DESTAN GİBİ BİR HAYATINIZ OLSUN…

Zeki SARIHAN

Genç arkadaş!

Cumhuriyet 94. yaşına bastı.  Yıllardır yapıldığı gibi Cumhuriyet’in bu yıldönümünde de resmî açıklamalar dinleyecek, baştan savma törenlere tanık olacaksın. Senden yöneticilerine itaat eden, düzeni sorgulamayan, verilenle yetinen bir genç olman isteniyor.

Bir anıtın önünde, bir anma töreninde saygı duruşuna geçtiğin zaman, bu ülke için toprağa düşmüş olanları, yaralananları düşün.  Bağımsız Türkiye’nin yüzyıllarca süren kölelik, yoksulluk, zulüm ve savaşlardan sonra kurulduğunu hatırla.  Vatanımızı, gururumuzu, kazanabildiğimiz hakları, milyonlarca insanın kanına, emeğine, alın terine, gözyaşına borçluyuz. Onlara minnet duygularını ifade et ve yarının daha özgür bir Türkiye’sini kurmak için onlara söz ver.

Kurtuluş Savaşı’nın başkomutanının 1927’de sana seslenişi geçerliliğini hâlâ koruyor.  Milletin yüzyıllar içinde çektiği acı deneyimlerinden damıtılmış bu görev, en kötü koşullar altında bile ülkenin bağımsızlığını gözün gibi koruman ve savunmandır. Çünkü ancak bağımsız bir milletin bireyi olarak onurlu yaşayabilirsin. Çünkü insanlığın en büyük baş belası olan emperyalizm bugün de milletleri birbirine düşürmeye, onların servetlerine el koymaya, bağımsızlıklarını ayaklar altına almaya çalışıyor. Gençlere, zulüm makinelerine kafa tutmak yakışır.

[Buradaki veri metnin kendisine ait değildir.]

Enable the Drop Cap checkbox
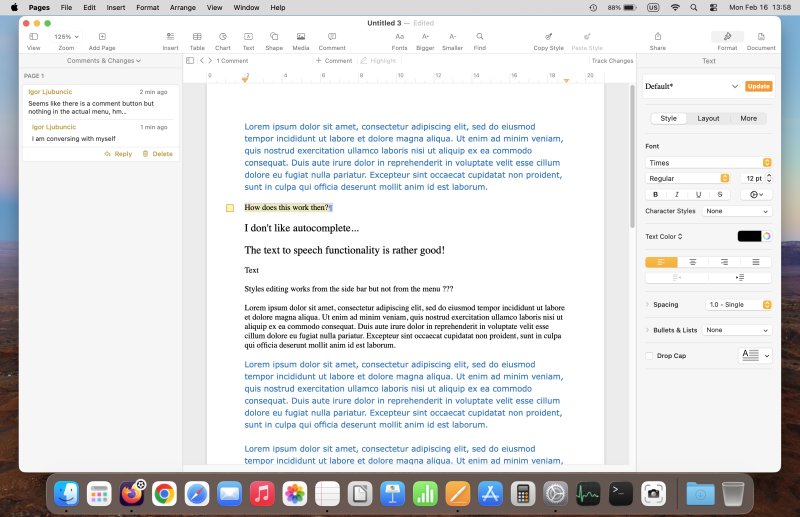This screenshot has height=517, width=800. 650,355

Unutma ki, cumhuriyet, halkın kaderini bizzat ele aldığı yönetim demektir. Emir ve tavsiyeleri dışarıdan alanların yönettiği, emekçilerin söz sahibi olmadığı cumhuriyet, sahte bir cumhuriyettir. Millî servetin emeğe göre adilce bölüşülmediği, bazılarının karnını zor doyurduğu, bir küçük azınlığın ise har vurup harman savurduğu bir cumhuriyet, saygıya layık değildir.

Türkiye yaklaşık yüz elli yıldır, gençliğin zincire vurulamaz mücadelesine sahne oldu. Cumhuriyete ulaşan engebeli yolda Yeni Osmanlıların, Tıbbiyelilerin, Harbiyelilerin, Mülkiyelilerin, Genç Türklerin, Darülfünunluların, cepheye gönüllü yazılan okullu yedek subayların silinmez izleri var. Bunlar sana örnek olmalı ve cesaret vermelidir.  Sizler de bugünkü Türkiye halkının genç öncüleri olmalısınız.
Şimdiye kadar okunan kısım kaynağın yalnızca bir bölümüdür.